Unfortunately, builtins can currently be shadowed in the module global namespace from outside the module (via constructs like "import mod; mod.str = my_str"). Unless/until that becomes illegal, focusing solely on builtins doesn't help - the difficulties lie in optimising builtin access while preserving the existing name shadowing semantics.
Is there any practical way of detecting and flagging constructs like the above (remotely shadowing a builtin in another module)? I can't see a way of doing it (but I know very little about this area...).
It may be possible to flag it, or it may be possible it make it work.
In my post I mentioned one special case that needs to be addressed (assigning to __builtins__). What Nick mentioned in his post ("import mod; mod.str = my_str") is another special case that needs to be addressed. If we can assume that all pyc files are compiled with the same set of default bulitins (which should be assured by the by the version in the pyc file) then there are two ways that things like "mod.str = my_str" could be handled.
I believe that currently "mod.str = my_str" alters the module's global hash table (f->f_globals in the code). One way of handling it is to alter STORE_ATTR (op code for assigning to mod.str) to always check to see if the key being assigned is one of the default builtins. If it is, then the module's indexed array of builtins is assigned to.

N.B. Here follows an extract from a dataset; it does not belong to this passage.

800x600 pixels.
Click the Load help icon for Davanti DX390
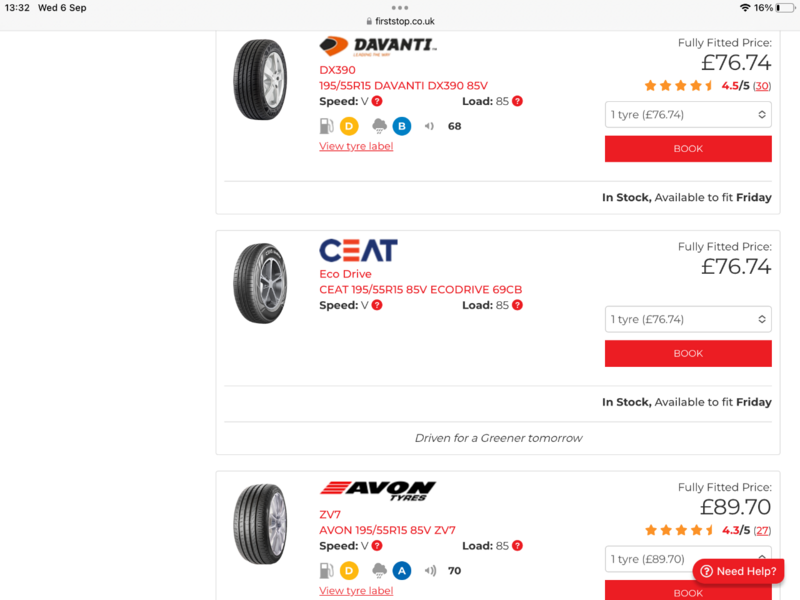517,101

Alternatively if we also wanted to optimize "mod.str = my_str" then there could be a new opcode like STORE_ATTR that would take an index into the array of builtins instead of an index into the names.
PEP 280, which Nick mentioned, talks about a "cells", a hybrid data structure that can do both hash table lookups and lookups by index efficiently. That's great, but I'm curious if additional gains can be made be focusing just on builtins.